Question

A hydrogen atom at rest de-excites from n = 2 state to n = 1 state. Calculate the percentage error in calculation of momentum of photon if recoil of atom is not taken into account. The energy equivalent of rest mass of hydrogen atom is 940 MeV.

Answer 1

5.4 x 10^{-7}

Answer 2

The energy of the electron in the $n$-th state of a hydrogen atom is given by $E_n = -\frac{13.6}{n^2}$ eV.

When the hydrogen atom de-excites from $n=2$ to $n=1$, the energy difference is $\Delta E = E_2 - E_1 = -\frac{13.6}{2^2} - (-\frac{13.6}{1^2}) = -3.4 + 13.6 = 10.2$ eV.

If the recoil of the atom is not taken into account, the energy of the emitted photon is assumed to be equal to this energy difference. Let $E_{calc} = 10.2$ eV. The momentum of the photon calculated without considering recoil is $p_{calc} = \frac{E_{calc}}{c} = \frac{10.2 \text{ eV}}{c}$.
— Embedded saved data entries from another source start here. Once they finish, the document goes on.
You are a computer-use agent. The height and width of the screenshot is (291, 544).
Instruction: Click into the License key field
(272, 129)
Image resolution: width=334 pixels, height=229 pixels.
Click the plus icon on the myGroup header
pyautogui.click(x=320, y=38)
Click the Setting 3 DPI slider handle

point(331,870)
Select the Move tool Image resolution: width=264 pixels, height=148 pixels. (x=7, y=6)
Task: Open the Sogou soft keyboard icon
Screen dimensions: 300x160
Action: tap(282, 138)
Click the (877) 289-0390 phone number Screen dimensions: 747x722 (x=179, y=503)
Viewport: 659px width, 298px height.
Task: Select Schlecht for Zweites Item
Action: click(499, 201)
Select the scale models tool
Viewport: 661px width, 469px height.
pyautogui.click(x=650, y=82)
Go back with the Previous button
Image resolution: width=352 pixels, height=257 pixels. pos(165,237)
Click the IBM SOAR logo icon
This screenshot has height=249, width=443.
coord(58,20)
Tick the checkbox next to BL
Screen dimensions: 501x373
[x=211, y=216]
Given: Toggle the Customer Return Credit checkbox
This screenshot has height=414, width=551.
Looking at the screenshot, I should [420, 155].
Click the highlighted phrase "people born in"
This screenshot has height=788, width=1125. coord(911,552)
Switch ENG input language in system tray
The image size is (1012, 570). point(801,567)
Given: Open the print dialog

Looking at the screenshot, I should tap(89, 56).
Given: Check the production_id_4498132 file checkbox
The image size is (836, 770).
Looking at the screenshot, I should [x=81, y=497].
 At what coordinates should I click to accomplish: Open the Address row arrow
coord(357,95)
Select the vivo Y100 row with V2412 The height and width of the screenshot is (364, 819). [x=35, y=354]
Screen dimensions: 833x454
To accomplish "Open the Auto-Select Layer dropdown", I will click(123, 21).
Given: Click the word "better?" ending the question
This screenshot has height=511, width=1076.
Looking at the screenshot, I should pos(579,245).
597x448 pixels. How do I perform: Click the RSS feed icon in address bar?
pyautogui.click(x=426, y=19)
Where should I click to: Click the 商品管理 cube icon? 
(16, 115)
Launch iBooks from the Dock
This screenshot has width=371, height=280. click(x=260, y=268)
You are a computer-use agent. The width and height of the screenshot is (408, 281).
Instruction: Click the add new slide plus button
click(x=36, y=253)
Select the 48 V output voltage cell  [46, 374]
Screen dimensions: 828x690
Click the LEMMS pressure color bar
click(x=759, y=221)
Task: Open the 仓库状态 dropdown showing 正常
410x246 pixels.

Now, consider the recoil of the atom. Let the initial momentum of the atom be $P_i = 0$. Let the momentum of the emitted photon be $p_{actual}$ and the recoil momentum of the atom be $P_f$. By conservation of momentum, $P_i = P_f + p_{actual}$, so $0 = P_f + p_{actual}$, which means $P_f = -p_{actual}$. The magnitude of the recoil momentum is $|P_f| = p_{actual}$.

By conservation of energy, the initial energy of the atom (in $n=2$ state, at rest) is equal to the final energy (atom in $n=1$ state, recoiling, plus the emitted photon). $E_2 + 0 = E_1 + K_{atom} + E_{photon, actual}$, where $K_{atom}$ is the kinetic energy of the recoiling atom and $E_{photon, actual}$ is the actual energy of the emitted photon. $E_{photon, actual} = E_2 - E_1 - K_{atom} = 10.2 \text{ eV} - K_{atom}$.

The kinetic energy of the recoiling atom is $K_{atom} = \frac{P_f^2}{2M} = \frac{p_{actual}^2}{2M}$, where $M$ is the mass of the hydrogen atom. The energy of the photon is related to its momentum by $E_{photon, actual} = p_{actual} c$. Substituting these into the energy conservation equation: $p_{actual} c = 10.2 \text{ eV} - \frac{p_{actual}^2}{2M}$.

The momentum calculated without recoil is $p_{calc} = \frac{10.2 \text{ eV}}{c}$. The actual momentum is $p_{actual}$. The error in calculation is $p_{calc} - p_{actual}$. From the energy equation, $p_{actual} c = 10.2 \text{ eV} - \frac{p_{actual}^2}{2M}$. Divide by $c$: $p_{actual} = \frac{10.2 \text{ eV}}{c} - \frac{p_{actual}^2}{2Mc} = p_{calc} - \frac{p_{actual}^2}{2Mc}$. So, $p_{calc} - p_{actual} = \frac{p_{actual}^2}{2Mc}$.

The percentage error in the calculation of the momentum of the photon is defined as $\frac{|p_{calc} - p_{actual}|}{p_{actual}} \times 100\%$. Percentage error $= \frac{p_{actual}^2 / (2Mc)}{p_{actual}} \times 100\% = \frac{p_{actual}}{2Mc} \times 100\%$.

Since the recoil energy is very small compared to the photon energy, $p_{actual}$ is very close to $p_{calc}$. We can approximate $p_{actual} \approx p_{calc} = \frac{10.2 \text{ eV}}{c}$ in the expression for the percentage error. Percentage error $\approx \frac{10.2 \text{ eV}/c}{2Mc} \times 100\% = \frac{10.2 \text{ eV}}{2Mc^2} \times 100\%$.

We are given that the energy equivalent of the rest mass of the hydrogen atom is 940 MeV. This means $Mc^2 = 940 \text{ MeV} = 940 \times 10^6 \text{ eV}$. Percentage error $\approx \frac{10.2 \text{ eV}}{2 \times 940 \times 10^6 \text{ eV}} \times 100\%$. Percentage error $\approx \frac{10.2}{1880 \times 10^6} \times 100\% = \frac{10.2}{1880} \times 10^{-6} \times 100\%$. Percentage error $\approx \frac{10.2}{1880} \times 10^{-4} \%$. $\frac{10.2}{1880} \approx 0.0054255$. Percentage error $\approx 0.0054255 \times 10^{-4} \% = 5.4255 \times 10^{-7} \%$.

Rounding to two significant figures, the percentage error is $5.4 \times 10^{-7} \%$.